┏━━

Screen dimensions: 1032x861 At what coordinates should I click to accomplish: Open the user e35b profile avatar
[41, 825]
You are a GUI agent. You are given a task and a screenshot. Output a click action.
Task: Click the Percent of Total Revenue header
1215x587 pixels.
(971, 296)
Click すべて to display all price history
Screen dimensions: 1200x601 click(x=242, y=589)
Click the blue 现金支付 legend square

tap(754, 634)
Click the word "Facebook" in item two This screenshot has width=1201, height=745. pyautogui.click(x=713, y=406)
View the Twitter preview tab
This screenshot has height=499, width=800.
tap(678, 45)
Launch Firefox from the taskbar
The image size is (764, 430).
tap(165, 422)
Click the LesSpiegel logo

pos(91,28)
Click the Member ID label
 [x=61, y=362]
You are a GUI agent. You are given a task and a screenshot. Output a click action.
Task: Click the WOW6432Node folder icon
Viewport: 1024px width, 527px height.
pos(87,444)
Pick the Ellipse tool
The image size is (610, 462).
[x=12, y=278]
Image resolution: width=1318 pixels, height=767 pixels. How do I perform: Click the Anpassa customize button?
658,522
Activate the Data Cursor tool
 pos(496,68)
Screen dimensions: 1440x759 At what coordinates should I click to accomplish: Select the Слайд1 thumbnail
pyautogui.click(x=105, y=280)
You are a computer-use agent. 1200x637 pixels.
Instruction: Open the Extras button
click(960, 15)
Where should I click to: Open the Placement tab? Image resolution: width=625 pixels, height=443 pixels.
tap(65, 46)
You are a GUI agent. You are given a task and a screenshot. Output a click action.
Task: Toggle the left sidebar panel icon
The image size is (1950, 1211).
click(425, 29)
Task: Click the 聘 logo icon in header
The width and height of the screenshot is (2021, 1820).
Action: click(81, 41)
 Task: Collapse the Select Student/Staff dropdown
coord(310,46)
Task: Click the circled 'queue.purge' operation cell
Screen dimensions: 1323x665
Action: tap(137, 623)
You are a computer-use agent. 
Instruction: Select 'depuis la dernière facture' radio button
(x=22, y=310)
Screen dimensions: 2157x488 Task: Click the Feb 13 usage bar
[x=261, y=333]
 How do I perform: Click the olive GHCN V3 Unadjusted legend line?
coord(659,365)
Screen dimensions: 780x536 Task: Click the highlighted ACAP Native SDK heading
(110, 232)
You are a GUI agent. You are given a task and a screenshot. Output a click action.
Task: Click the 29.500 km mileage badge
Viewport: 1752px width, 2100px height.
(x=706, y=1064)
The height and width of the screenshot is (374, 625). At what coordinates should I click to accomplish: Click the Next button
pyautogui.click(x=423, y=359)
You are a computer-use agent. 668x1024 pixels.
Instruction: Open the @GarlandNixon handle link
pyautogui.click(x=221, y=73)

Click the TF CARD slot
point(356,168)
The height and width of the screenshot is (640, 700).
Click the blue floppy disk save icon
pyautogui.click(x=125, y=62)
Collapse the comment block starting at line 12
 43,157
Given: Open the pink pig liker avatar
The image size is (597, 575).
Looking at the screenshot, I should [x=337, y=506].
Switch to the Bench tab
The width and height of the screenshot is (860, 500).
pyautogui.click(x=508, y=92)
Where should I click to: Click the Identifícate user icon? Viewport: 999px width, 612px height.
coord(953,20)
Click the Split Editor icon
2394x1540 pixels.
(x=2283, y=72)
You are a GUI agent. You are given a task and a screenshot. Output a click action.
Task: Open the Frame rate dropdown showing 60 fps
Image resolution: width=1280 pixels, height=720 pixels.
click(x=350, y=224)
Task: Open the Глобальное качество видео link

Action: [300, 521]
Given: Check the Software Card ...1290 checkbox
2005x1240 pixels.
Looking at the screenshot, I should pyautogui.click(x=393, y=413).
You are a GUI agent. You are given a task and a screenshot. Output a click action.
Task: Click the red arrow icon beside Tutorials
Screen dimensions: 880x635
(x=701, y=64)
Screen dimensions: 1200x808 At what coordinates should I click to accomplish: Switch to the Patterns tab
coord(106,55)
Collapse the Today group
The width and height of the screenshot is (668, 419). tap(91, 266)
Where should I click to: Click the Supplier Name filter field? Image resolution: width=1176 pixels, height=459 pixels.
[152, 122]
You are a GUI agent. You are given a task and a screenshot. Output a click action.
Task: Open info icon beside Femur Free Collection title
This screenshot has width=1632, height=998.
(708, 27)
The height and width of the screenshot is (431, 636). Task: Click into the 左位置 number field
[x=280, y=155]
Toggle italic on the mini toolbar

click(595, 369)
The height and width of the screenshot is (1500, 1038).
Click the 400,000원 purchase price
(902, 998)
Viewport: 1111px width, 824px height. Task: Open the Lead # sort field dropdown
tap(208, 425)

┗━━

Put every line of the material above into a JSON list of strings, one string per line, leaving out blank lines.

[
  "Screen dimensions: 1032x861 At what coordinates should I click to accomplish: Open the user e35b profile avatar",
  "[41, 825]",
  "You are a GUI agent. You are given a task and a screenshot. Output a click action.",
  "Task: Click the Percent of Total Revenue header",
  "1215x587 pixels.",
  "(971, 296)",
  "Click すべて to display all price history",
  "Screen dimensions: 1200x601 click(x=242, y=589)",
  "Click the blue 现金支付 legend square",
  "tap(754, 634)",
  "Click the word \"Facebook\" in item two This screenshot has width=1201, height=745. pyautogui.click(x=713, y=406)",
  "View the Twitter preview tab",
  "This screenshot has height=499, width=800.",
  "tap(678, 45)",
  "Launch Firefox from the taskbar",
  "The image size is (764, 430).",
  "tap(165, 422)",
  "Click the LesSpiegel logo",
  "pos(91,28)",
  "Click the Member ID label",
  " [x=61, y=362]",
  "You are a GUI agent. You are given a task and a screenshot. Output a click action.",
  "Task: Click the WOW6432Node folder icon",
  "Viewport: 1024px width, 527px height.",
  "pos(87,444)",
  "Pick the Ellipse tool",
  "The image size is (610, 462).",
  "[x=12, y=278]",
  "Image resolution: width=1318 pixels, height=767 pixels. How do I perform: Click the Anpassa customize button?",
  "658,522",
  "Activate the Data Cursor tool",
  " pos(496,68)",
  "Screen dimensions: 1440x759 At what coordinates should I click to accomplish: Select the Слайд1 thumbnail",
  "pyautogui.click(x=105, y=280)",
  "You are a computer-use agent. 1200x637 pixels.",
  "Instruction: Open the Extras button",
  "click(960, 15)",
  "Where should I click to: Open the Placement tab? Image resolution: width=625 pixels, height=443 pixels.",
  "tap(65, 46)",
  "You are a GUI agent. You are given a task and a screenshot. Output a click action.",
  "Task: Toggle the left sidebar panel icon",
  "The image size is (1950, 1211).",
  "click(425, 29)",
  "Task: Click the 聘 logo icon in header",
  "The width and height of the screenshot is (2021, 1820).",
  "Action: click(81, 41)",
  " Task: Collapse the Select Student/Staff dropdown",
  "coord(310,46)",
  "Task: Click the circled 'queue.purge' operation cell",
  "Screen dimensions: 1323x665",
  "Action: tap(137, 623)",
  "You are a computer-use agent. ",
  "Instruction: Select 'depuis la dernière facture' radio button",
  "(x=22, y=310)",
  "Screen dimensions: 2157x488 Task: Click the Feb 13 usage bar",
  "[x=261, y=333]",
  " How do I perform: Click the olive GHCN V3 Unadjusted legend line?",
  "coord(659,365)",
  "Screen dimensions: 780x536 Task: Click the highlighted ACAP Native SDK heading",
  "(110, 232)",
  "You are a GUI agent. You are given a task and a screenshot. Output a click action.",
  "Task: Click the 29.500 km mileage badge",
  "Viewport: 1752px width, 2100px height.",
  "(x=706, y=1064)",
  "The height and width of the screenshot is (374, 625). At what coordinates should I click to accomplish: Click the Next button",
  "pyautogui.click(x=423, y=359)",
  "You are a computer-use agent. 668x1024 pixels.",
  "Instruction: Open the @GarlandNixon handle link",
  "pyautogui.click(x=221, y=73)",
  "Click the TF CARD slot",
  "point(356,168)",
  "The height and width of the screenshot is (640, 700).",
  "Click the blue floppy disk save icon",
  "pyautogui.click(x=125, y=62)",
  "Collapse the comment block starting at line 12",
  " 43,157",
  "Given: Open the pink pig liker avatar",
  "The image size is (597, 575).",
  "Looking at the screenshot, I should [x=337, y=506].",
  "Switch to the Bench tab",
  "The width and height of the screenshot is (860, 500).",
  "pyautogui.click(x=508, y=92)",
  "Where should I click to: Click the Identifícate user icon? Viewport: 999px width, 612px height.",
  "coord(953,20)",
  "Click the Split Editor icon",
  "2394x1540 pixels.",
  "(x=2283, y=72)",
  "You are a GUI agent. You are given a task and a screenshot. Output a click action.",
  "Task: Open the Frame rate dropdown showing 60 fps",
  "Image resolution: width=1280 pixels, height=720 pixels.",
  "click(x=350, y=224)",
  "Task: Open the Глобальное качество видео link",
  "Action: [300, 521]",
  "Given: Check the Software Card ...1290 checkbox",
  "2005x1240 pixels.",
  "Looking at the screenshot, I should pyautogui.click(x=393, y=413).",
  "You are a GUI agent. You are given a task and a screenshot. Output a click action.",
  "Task: Click the red arrow icon beside Tutorials",
  "Screen dimensions: 880x635",
  "(x=701, y=64)",
  "Screen dimensions: 1200x808 At what coordinates should I click to accomplish: Switch to the Patterns tab",
  "coord(106,55)",
  "Collapse the Today group",
  "The width and height of the screenshot is (668, 419). tap(91, 266)",
  "Where should I click to: Click the Supplier Name filter field? Image resolution: width=1176 pixels, height=459 pixels.",
  "[152, 122]",
  "You are a GUI agent. You are given a task and a screenshot. Output a click action.",
  "Task: Open info icon beside Femur Free Collection title",
  "This screenshot has width=1632, height=998.",
  "(708, 27)",
  "The height and width of the screenshot is (431, 636). Task: Click into the 左位置 number field",
  "[x=280, y=155]",
  "Toggle italic on the mini toolbar",
  "click(595, 369)",
  "The height and width of the screenshot is (1500, 1038).",
  "Click the 400,000원 purchase price",
  "(902, 998)",
  "Viewport: 1111px width, 824px height. Task: Open the Lead # sort field dropdown",
  "tap(208, 425)"
]